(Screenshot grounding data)
┄┄┄┄┄┄┄┄┄┄
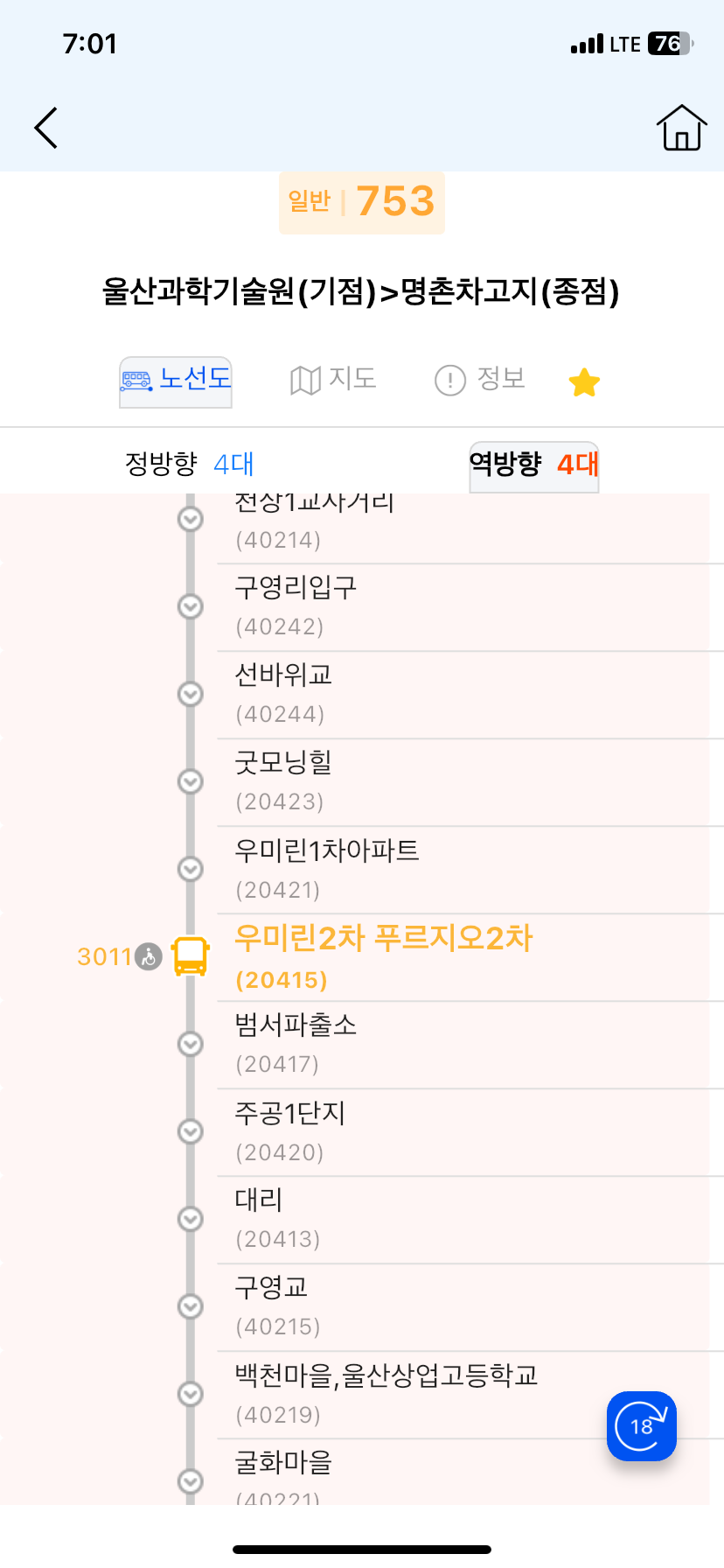The height and width of the screenshot is (1568, 724).
Task: Tap the wheelchair accessible bus icon
Action: pyautogui.click(x=150, y=957)
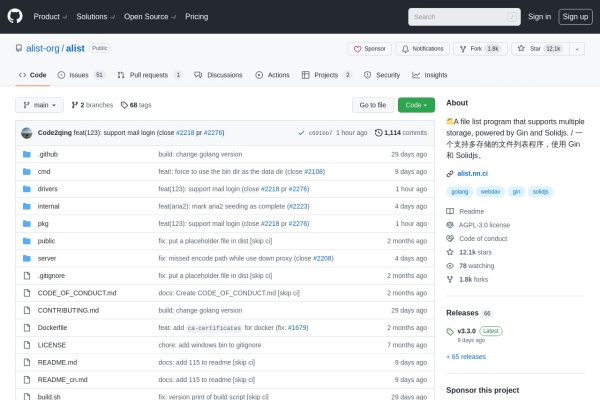Click the Sign up button
Viewport: 600px width, 400px height.
coord(574,16)
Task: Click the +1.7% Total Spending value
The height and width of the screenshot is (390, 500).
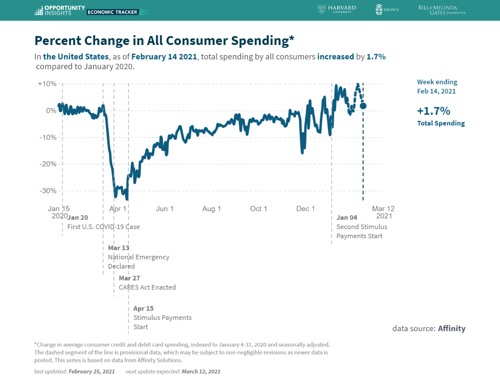Action: pos(441,116)
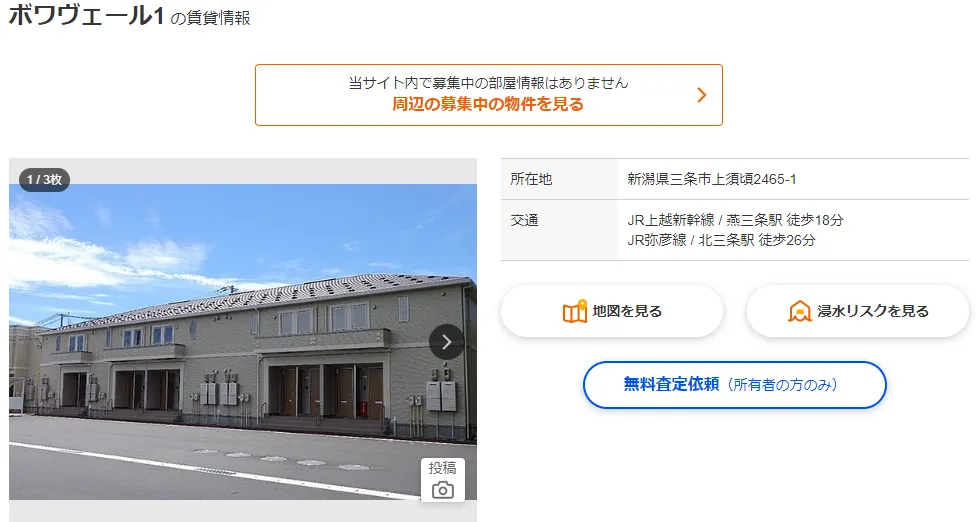Click the apartment building photo

coord(243,342)
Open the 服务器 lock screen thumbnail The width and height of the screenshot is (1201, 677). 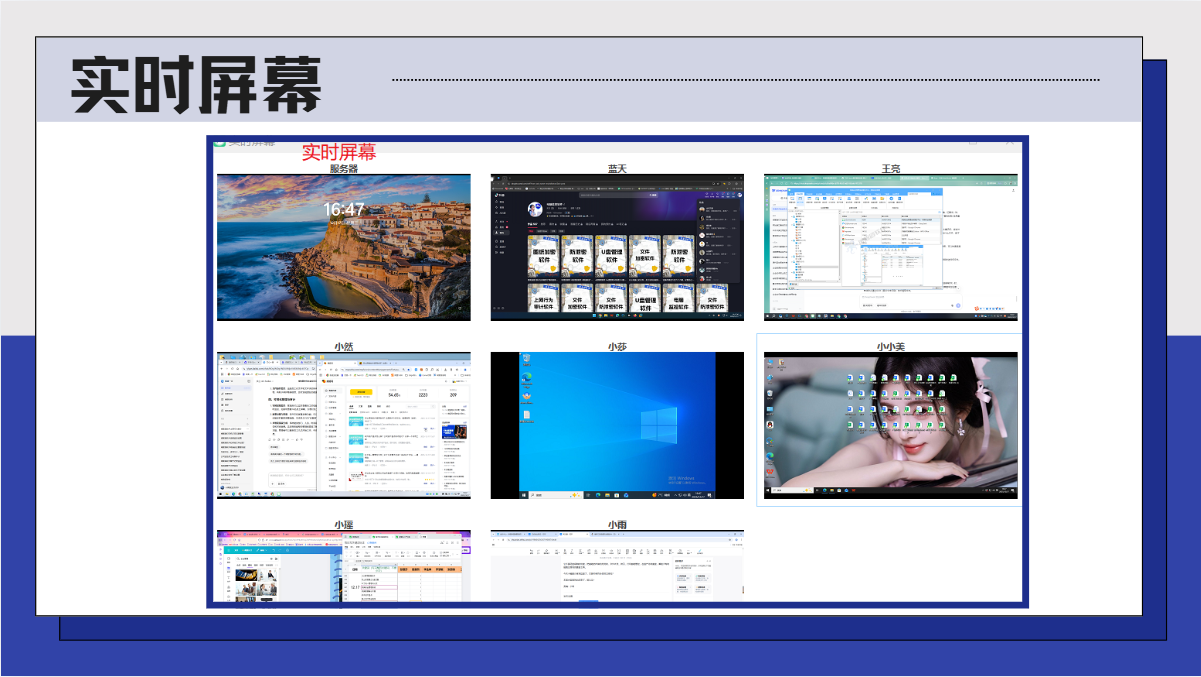tap(343, 247)
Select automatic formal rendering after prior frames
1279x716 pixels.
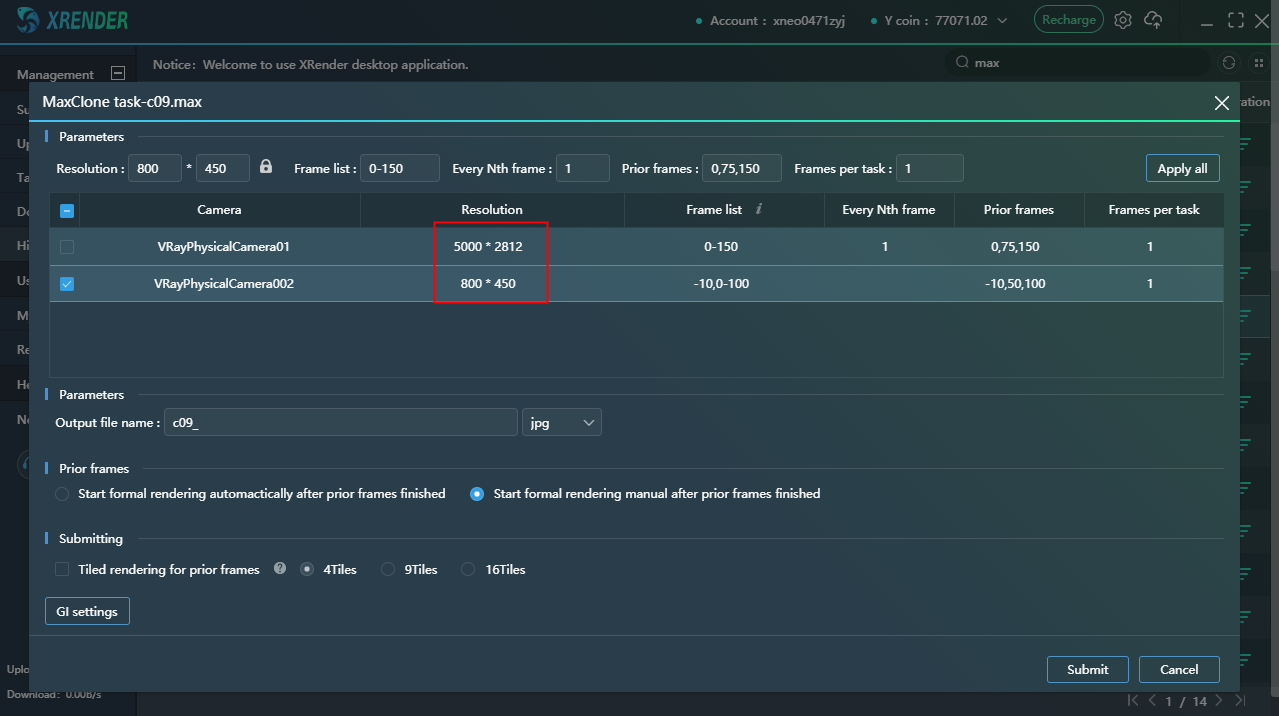pos(62,494)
┄┄┄┄┄┄┄┄┄┄
▸ What to produce
For this exercise, the lines from the one containing "Select automatic formal" through the last line of the entries above are to be output exactly, both included, and pictures are skipped.

▸ Response
Select automatic formal rendering after prior frames
1279x716 pixels.
pos(62,494)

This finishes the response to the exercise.